Pakistan’s debt burden could worsen, says Barclays

Pakistan’s debt burden could worsen, says Barclays

Pakistan’s debt burden could worsen, says Barclays.

The economic damage caused by the recent floods, the evolution of the political crisis, and growing doubts about the country’s ability to meet the goals of the International Monetary Fund (IMF) could make debt management more difficult, Barclays Bank said in its recent report.

In its “Pakistan: Plenty of Headwinds” report, the bank says it remains underweight in Pakistani government bonds and believes concerns over the large funding gap in fiscal 23 and outages due to energy and food shortages they will worsen an already difficult prospect.

Pakistani government bonds traded in the 1950s amid growing concerns about its external position and a developing political crisis.

The country faces a long list of problems: deteriorating current account, rising trade deficit, currency pressures and central bank interventions, rising cost pressures and record flood damage, the report said.

As Pakistan’s debt burden could worsen, the report says official and bilateral creditors owe a large part of the debt, which market participants expect to be rolled over in a timely manner.

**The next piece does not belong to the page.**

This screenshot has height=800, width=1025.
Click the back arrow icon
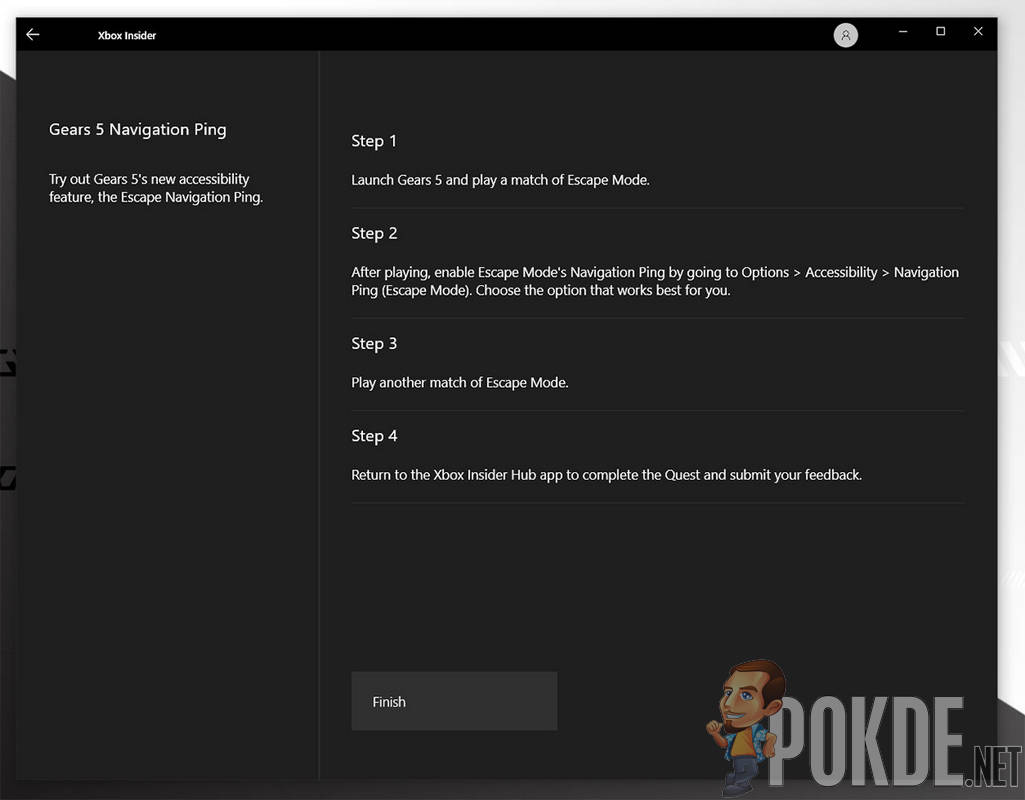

However, this assumes that the IMF program remains on track.

“We think this view should be challenged as program targets appear to be supported by ambitious budget estimates that are subject to revision given domestic price pressures and political agendas. In addition to the risk of slippage and delays in the rollover of official/bilateral creditors, we estimate that Pakistan will face a funding shortfall of at least $6 billion in FY23,” the report said.